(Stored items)
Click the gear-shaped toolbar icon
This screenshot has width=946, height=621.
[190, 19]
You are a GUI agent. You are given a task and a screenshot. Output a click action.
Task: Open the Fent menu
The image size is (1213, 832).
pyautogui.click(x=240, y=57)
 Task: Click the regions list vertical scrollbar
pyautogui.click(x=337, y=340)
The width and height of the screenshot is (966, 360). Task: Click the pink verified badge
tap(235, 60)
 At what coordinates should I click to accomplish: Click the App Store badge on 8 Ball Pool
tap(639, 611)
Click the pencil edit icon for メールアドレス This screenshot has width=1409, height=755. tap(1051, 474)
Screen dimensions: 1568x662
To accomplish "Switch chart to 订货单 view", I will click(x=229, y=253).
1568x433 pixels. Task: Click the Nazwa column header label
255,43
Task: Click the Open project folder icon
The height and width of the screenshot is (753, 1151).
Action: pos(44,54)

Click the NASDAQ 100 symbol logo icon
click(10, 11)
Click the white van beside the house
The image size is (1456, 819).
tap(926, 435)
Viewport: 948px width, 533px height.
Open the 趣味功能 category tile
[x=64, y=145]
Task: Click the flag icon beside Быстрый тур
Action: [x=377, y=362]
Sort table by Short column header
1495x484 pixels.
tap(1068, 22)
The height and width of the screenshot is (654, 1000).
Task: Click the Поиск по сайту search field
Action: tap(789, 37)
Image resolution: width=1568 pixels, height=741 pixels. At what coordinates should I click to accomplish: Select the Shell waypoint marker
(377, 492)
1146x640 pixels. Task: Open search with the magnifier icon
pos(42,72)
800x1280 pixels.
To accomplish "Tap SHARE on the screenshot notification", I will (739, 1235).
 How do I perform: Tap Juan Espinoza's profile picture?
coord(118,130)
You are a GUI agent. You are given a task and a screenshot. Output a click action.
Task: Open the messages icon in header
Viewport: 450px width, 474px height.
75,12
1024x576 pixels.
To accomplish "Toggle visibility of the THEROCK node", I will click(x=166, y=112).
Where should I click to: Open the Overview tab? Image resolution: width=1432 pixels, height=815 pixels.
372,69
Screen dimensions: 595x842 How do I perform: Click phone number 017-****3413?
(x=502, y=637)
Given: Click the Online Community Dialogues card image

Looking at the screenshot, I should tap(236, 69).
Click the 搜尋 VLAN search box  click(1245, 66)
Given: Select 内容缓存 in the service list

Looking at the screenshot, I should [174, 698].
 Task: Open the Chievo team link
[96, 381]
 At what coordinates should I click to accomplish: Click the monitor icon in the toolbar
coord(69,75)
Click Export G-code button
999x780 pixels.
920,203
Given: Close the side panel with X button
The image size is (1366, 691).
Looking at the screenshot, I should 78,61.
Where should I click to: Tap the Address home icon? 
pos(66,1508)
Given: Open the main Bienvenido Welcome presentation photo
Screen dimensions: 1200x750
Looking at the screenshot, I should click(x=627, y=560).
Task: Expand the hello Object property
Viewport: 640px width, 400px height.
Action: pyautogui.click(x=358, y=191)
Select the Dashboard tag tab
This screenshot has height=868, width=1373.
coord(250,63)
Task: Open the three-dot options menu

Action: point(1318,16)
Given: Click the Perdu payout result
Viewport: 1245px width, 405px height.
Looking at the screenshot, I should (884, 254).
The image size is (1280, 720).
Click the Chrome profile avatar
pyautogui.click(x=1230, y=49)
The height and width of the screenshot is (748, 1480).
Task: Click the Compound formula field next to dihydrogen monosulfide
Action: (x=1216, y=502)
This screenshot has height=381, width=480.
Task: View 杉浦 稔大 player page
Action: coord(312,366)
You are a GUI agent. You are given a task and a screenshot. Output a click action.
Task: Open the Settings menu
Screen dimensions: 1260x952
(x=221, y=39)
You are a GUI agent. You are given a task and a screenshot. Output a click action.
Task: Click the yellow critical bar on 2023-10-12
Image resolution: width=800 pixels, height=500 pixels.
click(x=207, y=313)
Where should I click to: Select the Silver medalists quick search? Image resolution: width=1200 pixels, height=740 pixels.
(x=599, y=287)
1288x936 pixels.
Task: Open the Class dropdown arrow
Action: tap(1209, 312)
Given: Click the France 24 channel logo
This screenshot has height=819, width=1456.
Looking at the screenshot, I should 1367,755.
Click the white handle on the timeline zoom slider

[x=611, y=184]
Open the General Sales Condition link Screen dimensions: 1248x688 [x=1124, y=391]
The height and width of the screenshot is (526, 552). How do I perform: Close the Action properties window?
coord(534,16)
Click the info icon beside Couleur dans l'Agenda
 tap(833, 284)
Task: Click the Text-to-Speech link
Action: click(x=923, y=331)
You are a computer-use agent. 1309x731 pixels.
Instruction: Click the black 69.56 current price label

*YOUR OBJECTIVE*. Repeat the data verbatim.

*ANSWER BOX*.
Click the gear-shaped toolbar icon
This screenshot has width=946, height=621.
[190, 19]
You are a GUI agent. You are given a task and a screenshot. Output a click action.
Task: Open the Fent menu
The image size is (1213, 832).
pyautogui.click(x=240, y=57)
 Task: Click the regions list vertical scrollbar
pyautogui.click(x=337, y=340)
The width and height of the screenshot is (966, 360). Task: Click the pink verified badge
tap(235, 60)
 At what coordinates should I click to accomplish: Click the App Store badge on 8 Ball Pool
tap(639, 611)
Click the pencil edit icon for メールアドレス This screenshot has width=1409, height=755. tap(1051, 474)
Screen dimensions: 1568x662
To accomplish "Switch chart to 订货单 view", I will click(x=229, y=253).
1568x433 pixels. Task: Click the Nazwa column header label
255,43
Task: Click the Open project folder icon
The height and width of the screenshot is (753, 1151).
Action: pos(44,54)

Click the NASDAQ 100 symbol logo icon
click(10, 11)
Click the white van beside the house
The image size is (1456, 819).
tap(926, 435)
Viewport: 948px width, 533px height.
Open the 趣味功能 category tile
[x=64, y=145]
Task: Click the flag icon beside Быстрый тур
Action: [x=377, y=362]
Sort table by Short column header
1495x484 pixels.
tap(1068, 22)
The height and width of the screenshot is (654, 1000).
Task: Click the Поиск по сайту search field
Action: tap(789, 37)
Image resolution: width=1568 pixels, height=741 pixels. At what coordinates should I click to accomplish: Select the Shell waypoint marker
(377, 492)
1146x640 pixels. Task: Open search with the magnifier icon
pos(42,72)
800x1280 pixels.
To accomplish "Tap SHARE on the screenshot notification", I will (739, 1235).
 How do I perform: Tap Juan Espinoza's profile picture?
coord(118,130)
You are a GUI agent. You are given a task and a screenshot. Output a click action.
Task: Open the messages icon in header
Viewport: 450px width, 474px height.
75,12
1024x576 pixels.
To accomplish "Toggle visibility of the THEROCK node", I will click(x=166, y=112).
Where should I click to: Open the Overview tab? Image resolution: width=1432 pixels, height=815 pixels.
372,69
Screen dimensions: 595x842 How do I perform: Click phone number 017-****3413?
(x=502, y=637)
Given: Click the Online Community Dialogues card image

Looking at the screenshot, I should tap(236, 69).
Click the 搜尋 VLAN search box  click(1245, 66)
Given: Select 内容缓存 in the service list

Looking at the screenshot, I should [174, 698].
 Task: Open the Chievo team link
[96, 381]
 At what coordinates should I click to accomplish: Click the monitor icon in the toolbar
coord(69,75)
Click Export G-code button
999x780 pixels.
920,203
Given: Close the side panel with X button
The image size is (1366, 691).
Looking at the screenshot, I should 78,61.
Where should I click to: Tap the Address home icon? 
pos(66,1508)
Given: Open the main Bienvenido Welcome presentation photo
Screen dimensions: 1200x750
Looking at the screenshot, I should click(x=627, y=560).
Task: Expand the hello Object property
Viewport: 640px width, 400px height.
Action: pyautogui.click(x=358, y=191)
Select the Dashboard tag tab
This screenshot has height=868, width=1373.
coord(250,63)
Task: Open the three-dot options menu

Action: point(1318,16)
Given: Click the Perdu payout result
Viewport: 1245px width, 405px height.
Looking at the screenshot, I should (884, 254).
The image size is (1280, 720).
Click the Chrome profile avatar
pyautogui.click(x=1230, y=49)
The height and width of the screenshot is (748, 1480).
Task: Click the Compound formula field next to dihydrogen monosulfide
Action: (x=1216, y=502)
This screenshot has height=381, width=480.
Task: View 杉浦 稔大 player page
Action: coord(312,366)
You are a GUI agent. You are given a task and a screenshot. Output a click action.
Task: Open the Settings menu
Screen dimensions: 1260x952
(x=221, y=39)
You are a GUI agent. You are given a task and a screenshot. Output a click action.
Task: Click the yellow critical bar on 2023-10-12
Image resolution: width=800 pixels, height=500 pixels.
click(x=207, y=313)
Where should I click to: Select the Silver medalists quick search? Image resolution: width=1200 pixels, height=740 pixels.
(x=599, y=287)
1288x936 pixels.
Task: Open the Class dropdown arrow
Action: tap(1209, 312)
Given: Click the France 24 channel logo
This screenshot has height=819, width=1456.
Looking at the screenshot, I should 1367,755.
Click the white handle on the timeline zoom slider

[x=611, y=184]
Open the General Sales Condition link Screen dimensions: 1248x688 [x=1124, y=391]
The height and width of the screenshot is (526, 552). How do I perform: Close the Action properties window?
coord(534,16)
Click the info icon beside Couleur dans l'Agenda
 tap(833, 284)
Task: Click the Text-to-Speech link
Action: click(x=923, y=331)
You are a computer-use agent. 1309x731 pixels.
Instruction: Click the black 69.56 current price label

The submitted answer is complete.